O blog de onde veio a informação é chinês (blog.sina.com.cn/s/blog_4bb17e9d0102edhg.htmlblog.sina.com.cn/s/blog_4bb17e9d0102edhg.html)  e é cuspido e cagado o site do Sustainable pulse ou outro congênere ocidental, De lá os meus caros 5 ou 6 leitores podem copiar o texto e colar no Google translator, como eu fiz.

Apêndice 2: Vale a pena uma leitura da matéria do Estadão (link), origem da folie furieuse que se desencadeou entre os sites “engajados na luta contra os OGMs”. A matéria traz ao leitor as mais recentes informações que circulam contra as plantas transgênicas e sua adoção no Mundo.

Logo no início a matéria nos fala da proibição que o Senado Frances fez à única variedade de milho transgênico que vem sendo plantada na Europa. O que elaesqueceu de dizer foi que todos os órgãos técnicos franceses foram claros em afirmar: esta proibição não faz sentido do ponto de vista de segurança ambiental e à saúde. Foi uma decisão política, nada mais.

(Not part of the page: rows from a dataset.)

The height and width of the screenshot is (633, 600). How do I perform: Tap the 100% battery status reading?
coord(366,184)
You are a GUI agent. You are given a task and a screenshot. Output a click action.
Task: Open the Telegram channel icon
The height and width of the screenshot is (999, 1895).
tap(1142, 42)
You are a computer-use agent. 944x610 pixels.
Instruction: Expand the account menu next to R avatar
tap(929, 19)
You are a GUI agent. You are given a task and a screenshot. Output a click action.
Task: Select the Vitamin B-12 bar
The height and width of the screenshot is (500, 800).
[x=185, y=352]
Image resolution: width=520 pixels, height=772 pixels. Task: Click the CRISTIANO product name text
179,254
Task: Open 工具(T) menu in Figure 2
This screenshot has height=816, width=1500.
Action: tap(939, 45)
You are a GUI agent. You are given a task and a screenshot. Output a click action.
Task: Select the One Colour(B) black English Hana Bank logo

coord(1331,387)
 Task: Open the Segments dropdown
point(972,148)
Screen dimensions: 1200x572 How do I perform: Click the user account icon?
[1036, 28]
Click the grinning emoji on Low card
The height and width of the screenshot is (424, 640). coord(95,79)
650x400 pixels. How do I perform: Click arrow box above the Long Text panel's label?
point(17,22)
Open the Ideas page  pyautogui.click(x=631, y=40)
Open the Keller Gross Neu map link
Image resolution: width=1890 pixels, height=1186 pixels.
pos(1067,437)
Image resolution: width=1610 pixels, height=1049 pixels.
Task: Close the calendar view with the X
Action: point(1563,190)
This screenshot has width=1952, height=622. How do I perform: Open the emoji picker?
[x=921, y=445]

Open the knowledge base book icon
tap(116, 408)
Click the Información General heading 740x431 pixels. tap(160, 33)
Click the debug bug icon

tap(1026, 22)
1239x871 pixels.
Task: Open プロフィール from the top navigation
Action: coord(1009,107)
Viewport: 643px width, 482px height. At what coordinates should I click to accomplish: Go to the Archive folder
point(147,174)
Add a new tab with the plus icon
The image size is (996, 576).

Depois otexto envereda pelo caso da tal Academia Militar de Ciências, que já comentei antes. E continua no caso curioso do Sri Lanka, dizendo que o Governo de lá proibiu a venda do glifosato por causa de uma correlação com doença renal crônica naquele país. Aqui ele resvalou da crítica aos transgênicos à luta contra os pesticidas. Depois que um artigo científico feito por pesquisadores do Sri Lanka foi publicado sobre esta correlação, o Governo local resolveu suspender temporariamente a venda de glifosato. No mesmo site do Sustainable Pulse citado anteriormente (http://sustainablepulse.com/2014/05/13/sri-lanka-lifts-ban-sale-glyphosate/#.U3uRi9JdXrQ) está informado, entretanto, que no dia 12 de maio a suspensão das vendas de glifosato no Sri Lanka havia sido terminada por ordem do Ministério da Agricultura, por falta de justificativas para impor um banimento. Como o texto é de 9 de maio, a gente entende...mas um bom jornalista deve cheirar a barriga: é evidente que um país não vai suspender o uso do herbicida considerado mais seguro e mais empregado na agricultura por causa de um artigo científico isolado e muito especulativo. Para os leitores que podem avaliar o texto que deu origem ao imbróglio no Sri Lanka,  o link está aqui: http://www.mdpi.com/1660-4601/11/2/2125.

Em seguida o nosso bom jornalista resvala para a rotulagem, que nada tem a ver com a segurança dos transgênicos, mas com um direito de informação do consumidor. E termina misturando vaca louca, cabras transgênicas no Ceará e Luiz Gonzaga. Coitado do Velho Lua, que sempre foi um desenvolvimentista e queria para o Nordeste o que existe de mais avançado, sem perder as tradições de nossa gente.